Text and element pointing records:
## start

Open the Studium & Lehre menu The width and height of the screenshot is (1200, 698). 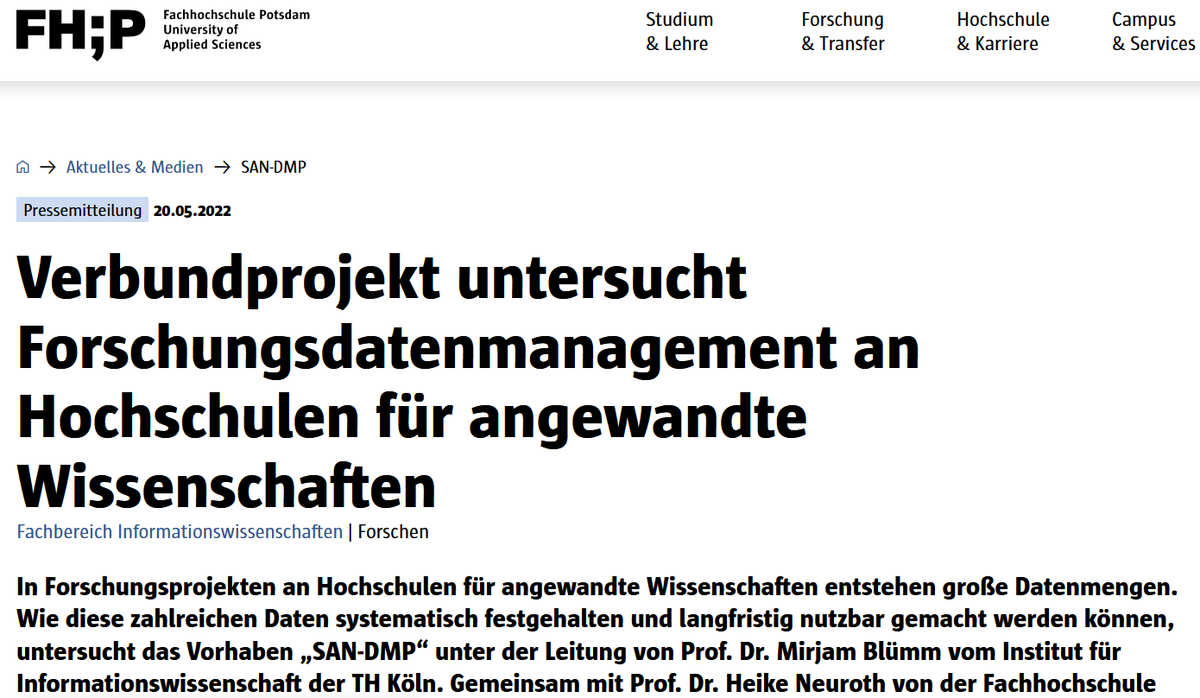(679, 31)
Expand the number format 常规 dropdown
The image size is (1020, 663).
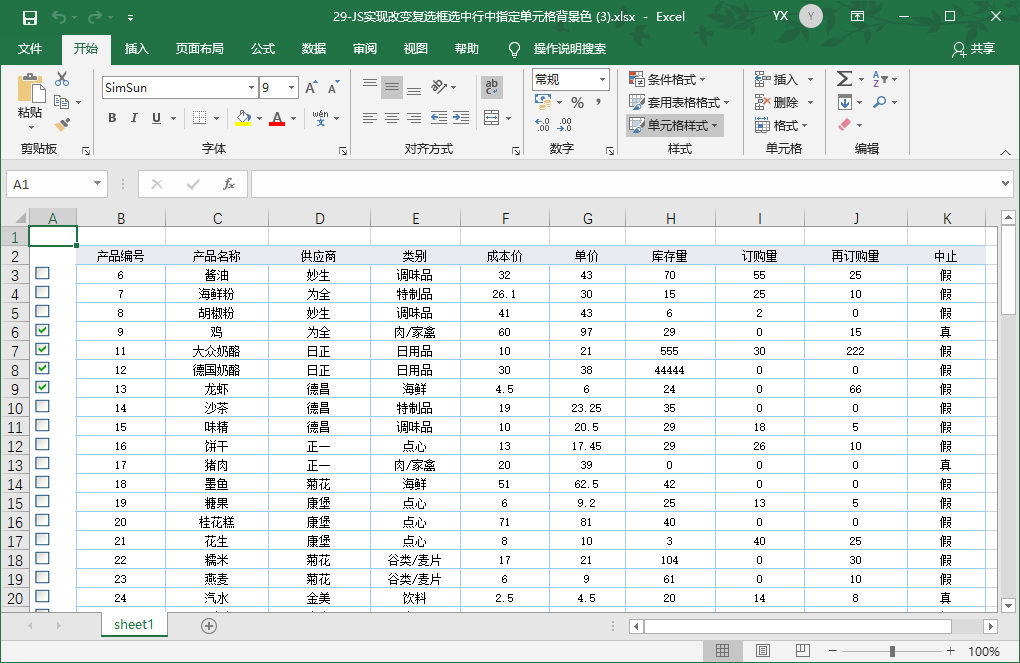pos(602,79)
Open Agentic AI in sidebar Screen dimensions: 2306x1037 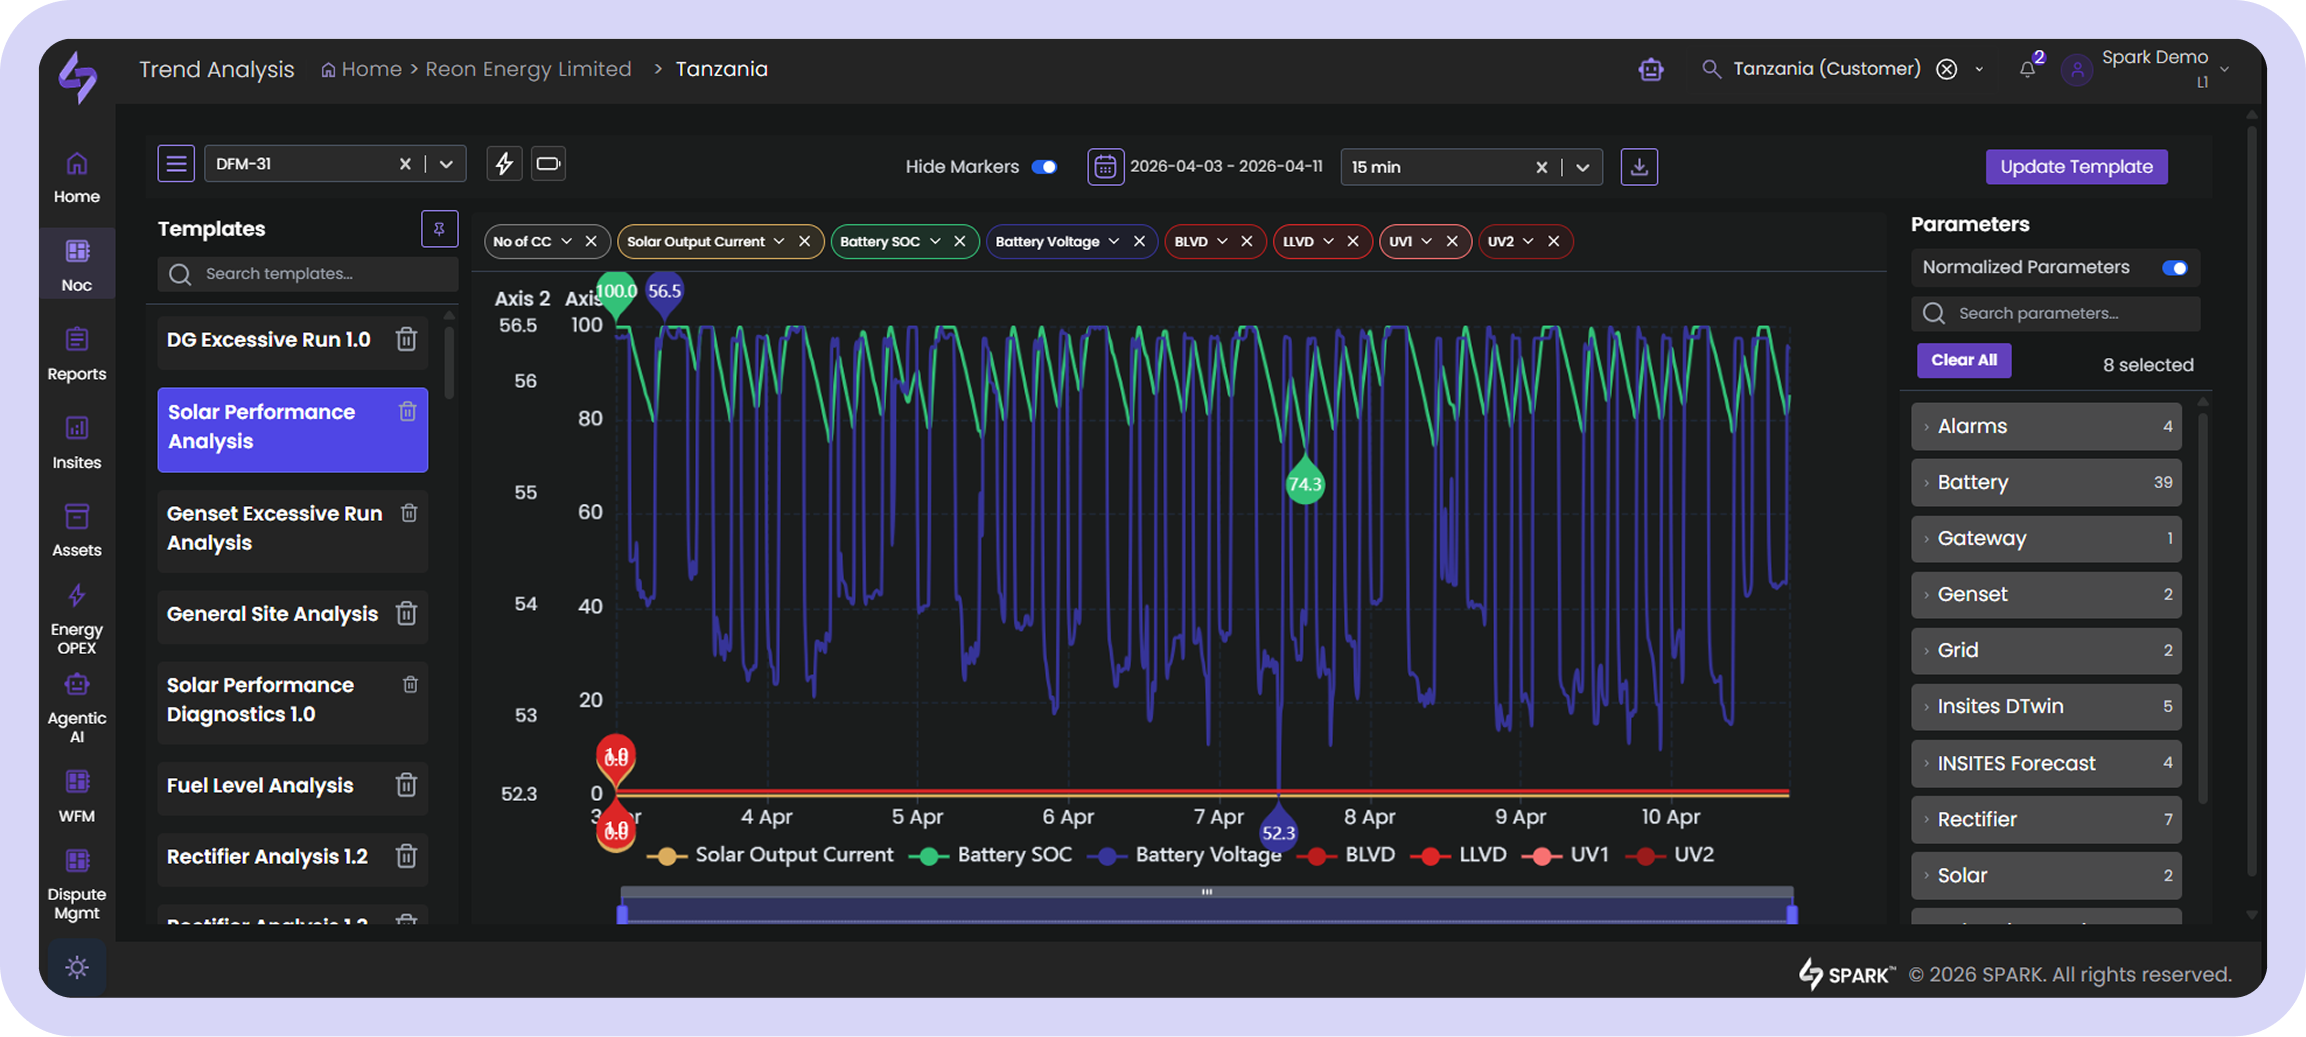(x=77, y=707)
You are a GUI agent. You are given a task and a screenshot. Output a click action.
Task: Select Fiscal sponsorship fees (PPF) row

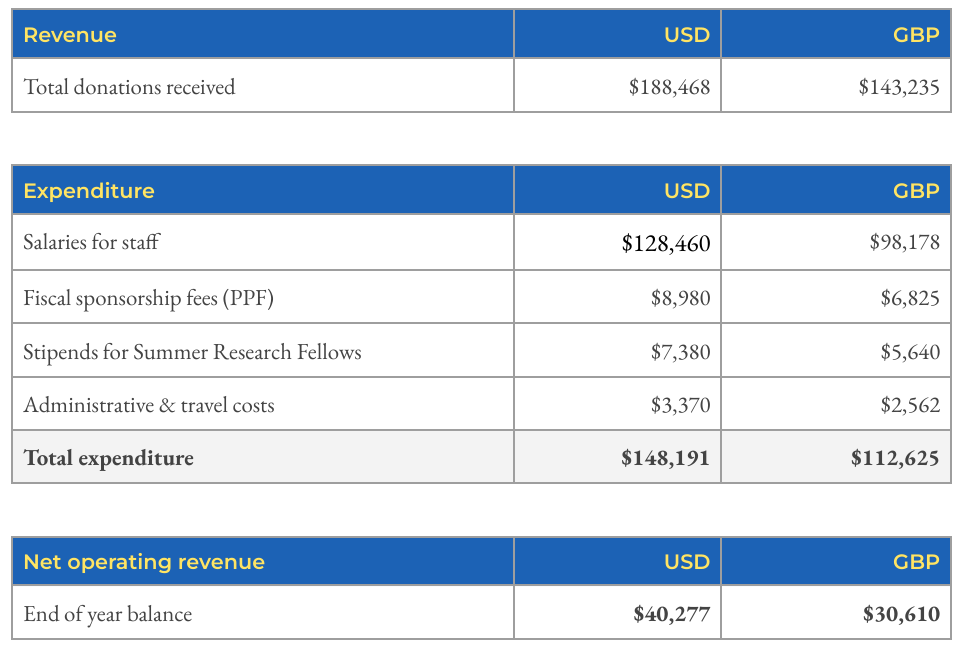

## end

- Exercise task -
Render the material from the line containing "You are a GUI" through the last line of the material as a numbered list, omitting blank lines and leaving out the pictures.

- Response to the exercise -
1. You are a GUI agent. You are given a task and a screenshot. Output a click action.
2. Task: Select Fiscal sponsorship fees (PPF) row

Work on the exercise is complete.